I, Daniel Blake film leads to rise in support for South Tyneside food bank helping struggling families

Angie Comeford and Jo Durkin
Angie Comeford and Jo Durkin

The TV screening of a film highlighting impoverished families living on benefits has led to an outpouring of support for a South Tyneside-based community group.

Founders of Hebburn Helps, Angie Comerford and Jo Durkin say they have been inundated with messages from people after I, Daniel Blake was aired on BBC 2 on Saturday night.

The film has really opened people’s eyes to the real hardship these families and their children face, and why the support we give is so vital.

Angie Comerford

The film centres on a 59-year-old joiner from Newcastle advised by a doctor not to return to work following a heart attack.
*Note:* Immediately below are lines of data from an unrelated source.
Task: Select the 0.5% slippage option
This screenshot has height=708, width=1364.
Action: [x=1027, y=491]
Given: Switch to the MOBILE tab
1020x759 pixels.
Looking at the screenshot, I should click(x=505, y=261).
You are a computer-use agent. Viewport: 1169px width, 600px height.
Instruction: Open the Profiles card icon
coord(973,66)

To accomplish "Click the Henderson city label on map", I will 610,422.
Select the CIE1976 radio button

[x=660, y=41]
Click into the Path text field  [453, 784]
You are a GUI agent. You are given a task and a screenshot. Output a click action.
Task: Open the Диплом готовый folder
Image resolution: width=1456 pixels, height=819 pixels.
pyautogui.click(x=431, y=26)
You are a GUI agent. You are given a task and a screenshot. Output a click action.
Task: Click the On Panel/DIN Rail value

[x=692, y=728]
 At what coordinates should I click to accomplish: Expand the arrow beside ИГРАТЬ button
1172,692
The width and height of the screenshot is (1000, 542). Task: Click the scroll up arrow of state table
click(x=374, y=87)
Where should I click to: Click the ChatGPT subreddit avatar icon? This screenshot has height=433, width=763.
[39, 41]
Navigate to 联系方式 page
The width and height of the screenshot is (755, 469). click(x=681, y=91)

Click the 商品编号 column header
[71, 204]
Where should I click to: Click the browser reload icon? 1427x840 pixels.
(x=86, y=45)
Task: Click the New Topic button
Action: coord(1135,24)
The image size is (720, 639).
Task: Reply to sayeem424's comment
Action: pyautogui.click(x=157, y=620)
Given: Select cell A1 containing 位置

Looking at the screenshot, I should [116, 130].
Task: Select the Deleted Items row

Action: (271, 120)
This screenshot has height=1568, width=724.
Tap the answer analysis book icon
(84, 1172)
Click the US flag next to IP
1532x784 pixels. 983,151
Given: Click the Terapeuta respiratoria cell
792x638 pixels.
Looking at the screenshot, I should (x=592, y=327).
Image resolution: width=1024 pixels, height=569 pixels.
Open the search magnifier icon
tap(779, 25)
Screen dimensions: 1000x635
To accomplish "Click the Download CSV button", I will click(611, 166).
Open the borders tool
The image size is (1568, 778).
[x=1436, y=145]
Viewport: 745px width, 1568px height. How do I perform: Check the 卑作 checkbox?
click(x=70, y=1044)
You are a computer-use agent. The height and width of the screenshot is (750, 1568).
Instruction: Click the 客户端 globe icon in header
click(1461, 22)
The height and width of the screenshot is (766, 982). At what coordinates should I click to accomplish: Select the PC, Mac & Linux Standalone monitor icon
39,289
However, he is denied employment and support allowance after a work capability assessment rules he is fit and able.

He develops a strong bond with a young girl, with two children, who is also destitute.

Read More: Find out how a film sparked a new scheme for Hebburn Helps
The film - an attack on the benefits system - depicts his life as he struggles to make ends meet with no income coming in and no date for an appeal against the original decision which could see him receiving benefits.

When the film was first released it led to the pair, who founded the charity to help struggling families with foods and essentials, to increase their support further for those financial hardship.

This Christmas, the group helped to provide food to make more than 153 Christmas dinners for struggling families, delivered more than 168 food hampers for the elderly, handed 120 blessing bags filled with toiletries to the homeless, dropped off 15 hampers for dogs and four for cats and ensured more than 434 children woke up on Christmas Day to a variety of presents.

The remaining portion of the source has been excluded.